Good candidates for bucketing occur when you have columns that have high cardinality (that is, have many distinct values), are uniformly distributed, and that you frequently query for specific values.


Athena does not support using INSERT INTO to add new records to bucketed tables.

Data types supported for filtering on bucketed columns

You can add filters on bucketed columns with certain data types. Athena supports filtering on bucketed columns with the following data types:


  • BYTE

  • DATE



  • INT

  • LONG




Hive and Spark support

Athena engine version 2 supports datasets bucketed using the Hive bucket algorithm, and Athena engine version 3 also supports the Apache Spark bucketing algorithm. Hive bucketing is the default. If your dataset is bucketed using the Spark algorithm, use the TBLPROPERTIES clause to set the bucketing_format property value to spark.


Athena has a limit of 100 partitions in a CREATE TABLE AS SELECT (CTAS) query. Similarly, you can add only a maximum of 100 partitions to a destination table with an INSERT INTO statement. This limit of 100 applies only when the table is bucketed as well as partitioned.

If you exceed this limitation, you may receive the error message HIVE_TOO_MANY_OPEN_PARTITIONS: Exceeded limit of 100 open writers for partitions/buckets. To work around this limitation, you can use a CTAS statement and a series of INSERT INTO statements that create or insert up to 100 partitions each. For more information, see Using CTAS and INSERT INTO to work around the 100 partition limit.

Bucketing CREATE TABLE example

To create a table for an existing bucketed dataset, use the CLUSTERED BY (column) clause followed by the INTO N BUCKETS clause. The INTO N BUCKETS clause specifies the number of buckets the data is bucketed into.

In the following CREATE TABLE example, the sales dataset is bucketed by customer_id into 8 buckets using the Spark algorithm. The CREATE TABLE statement uses the CLUSTERED BY and TBLPROPERTIES clauses to set the properties accordingly.

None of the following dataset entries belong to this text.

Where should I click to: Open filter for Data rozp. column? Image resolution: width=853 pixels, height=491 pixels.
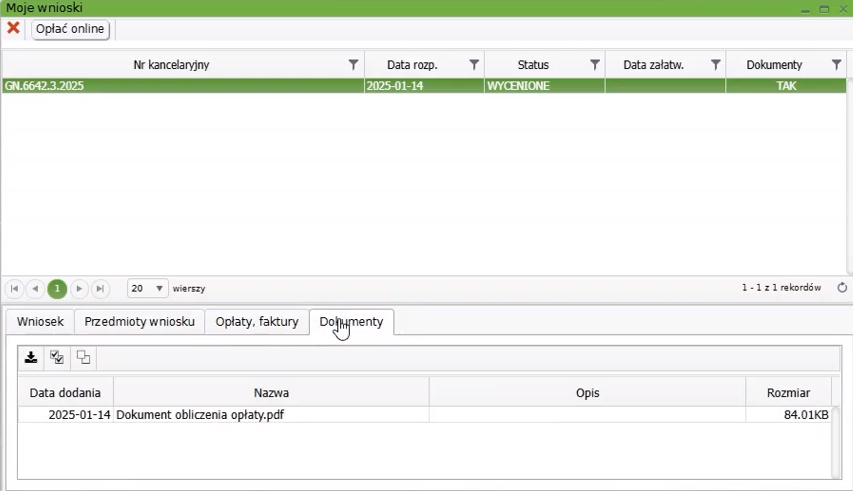(473, 65)
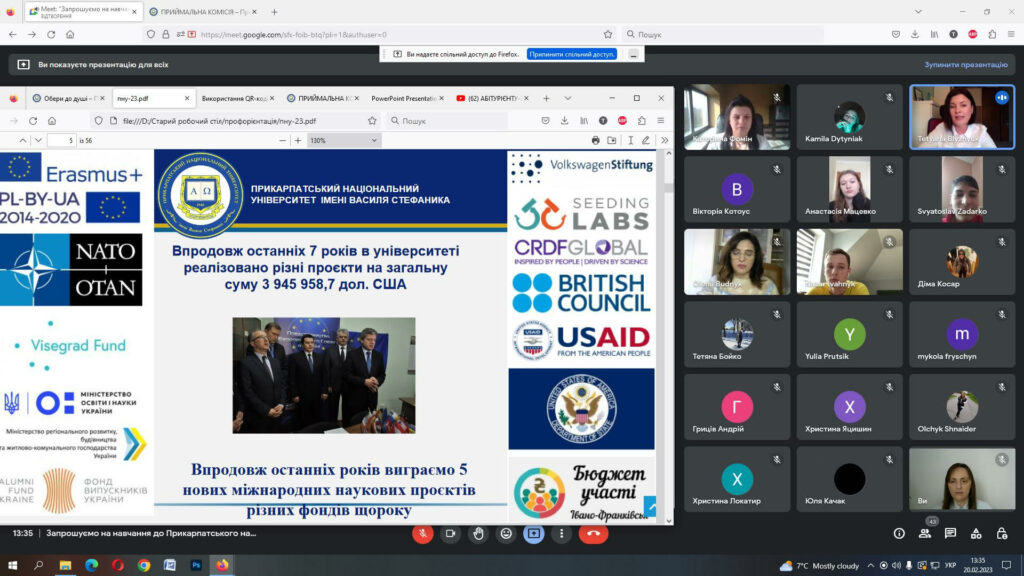Click the 'Припинити спільний доступ' button
This screenshot has height=576, width=1024.
click(x=572, y=54)
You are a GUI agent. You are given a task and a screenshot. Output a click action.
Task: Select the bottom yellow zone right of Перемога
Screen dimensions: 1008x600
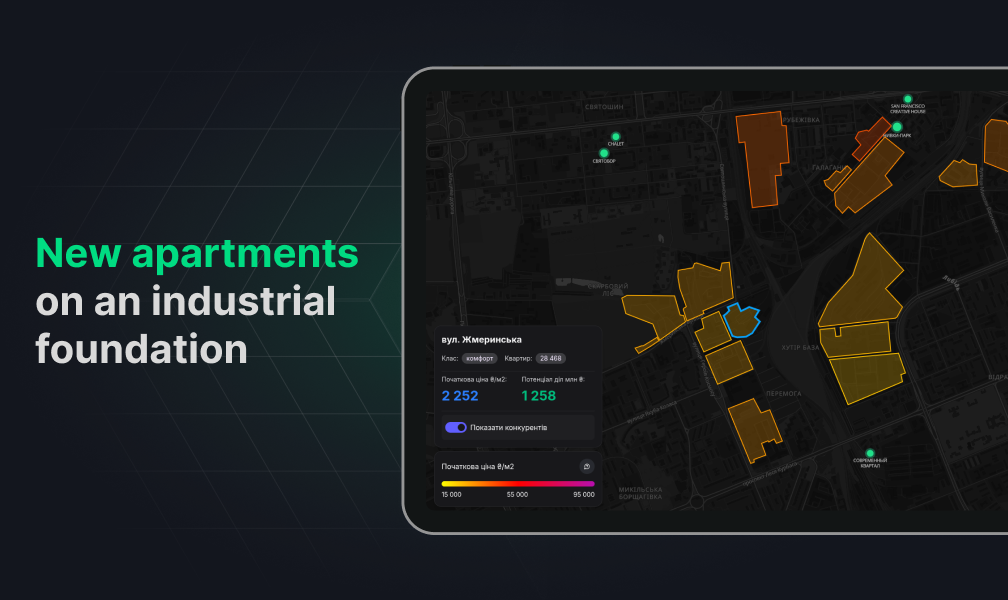click(866, 377)
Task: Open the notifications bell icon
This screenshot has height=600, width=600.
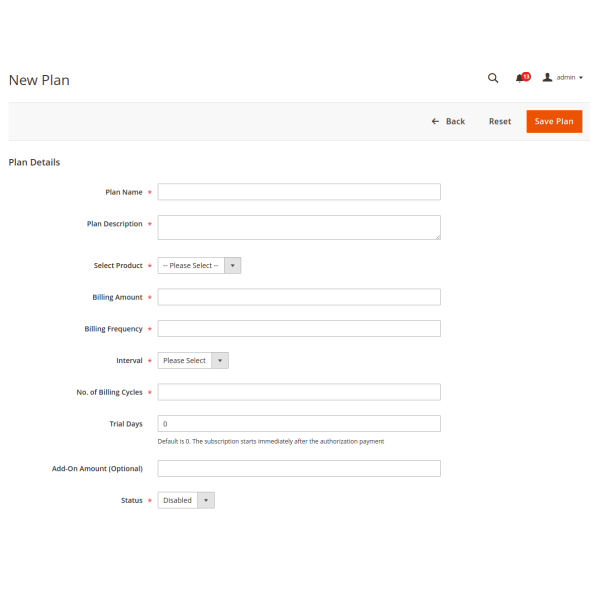Action: pos(520,78)
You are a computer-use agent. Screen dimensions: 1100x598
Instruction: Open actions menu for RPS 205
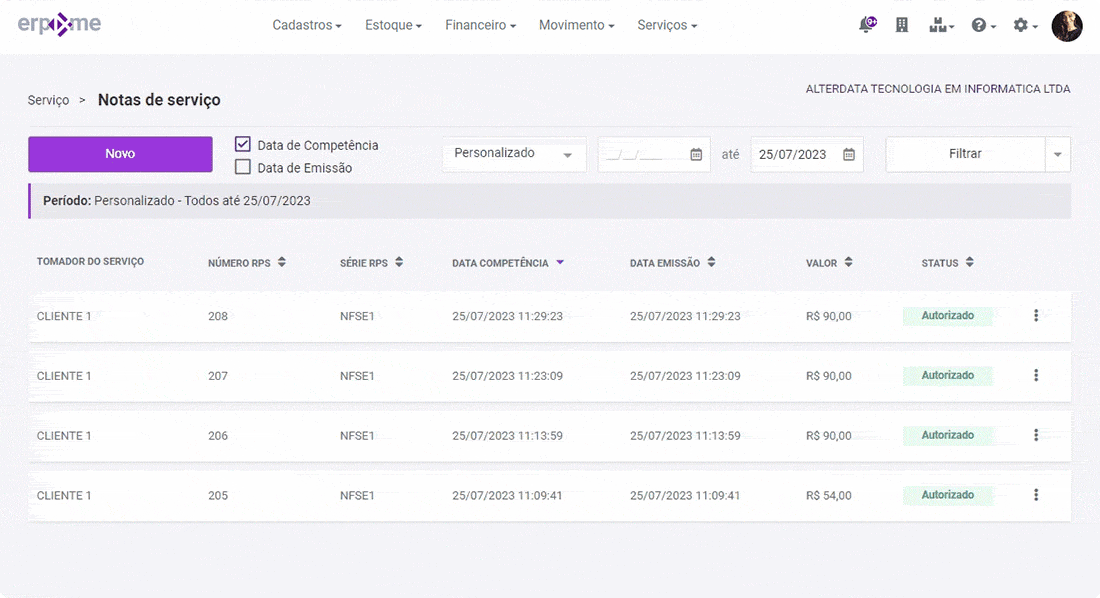tap(1036, 495)

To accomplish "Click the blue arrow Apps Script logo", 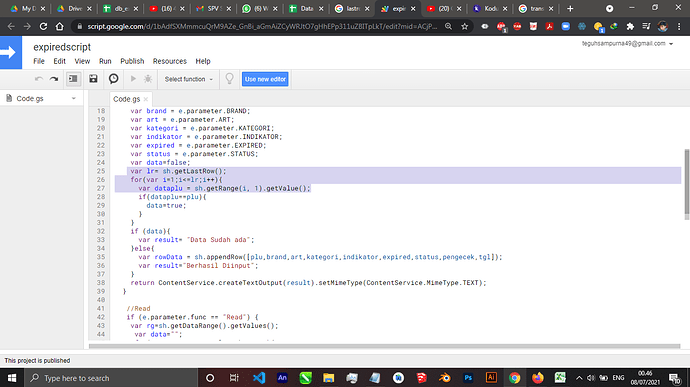I will tap(11, 52).
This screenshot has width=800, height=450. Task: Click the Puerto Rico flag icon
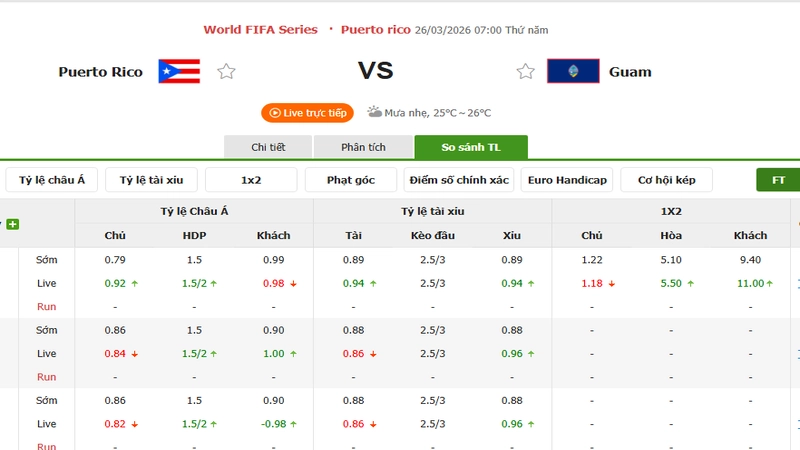point(179,71)
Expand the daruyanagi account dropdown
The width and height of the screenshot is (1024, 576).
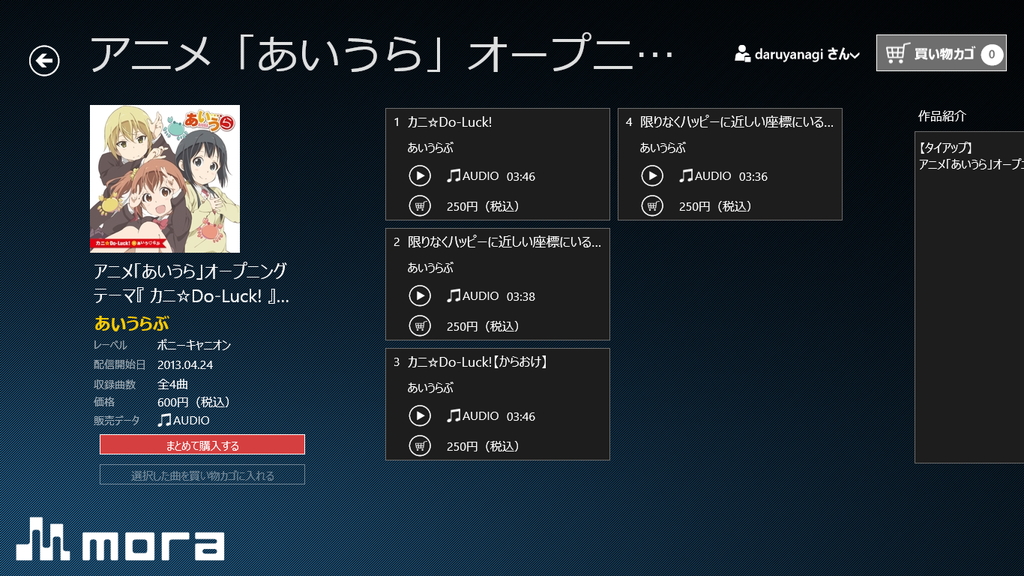tap(853, 53)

CREATE EXTERNAL TABLE sales (...) ... CLUSTERED BY (`customer_id`) INTO 8 BUCKETS ... TBLPROPERTIES ( 'bucketing_format' = 'spark' )

Bucketing CREATE TABLE AS (CTAS) example

To specify bucketing with CREATE TABLE AS, use the bucketed_by and bucket_count parameters, as in the following example.

CREATE TABLE sales WITH ( ... bucketed_by = ARRAY['customer_id'], bucket_count = 8 ) AS SELECT ...

Bucketing query example

The following example query looks for the names of products that a specific customer has purchased over the course of a week.

SELECT DISTINCT product_name FROM sales WHERE sales_date BETWEEN '2023-02-27' AND '2023-03-05' AND customer_id = 'c123'

If this table is partitioned by sales_date and bucketed by customer_id, Athena can calculate the bucket that the customer records are in. At most, Athena reads one file per partition.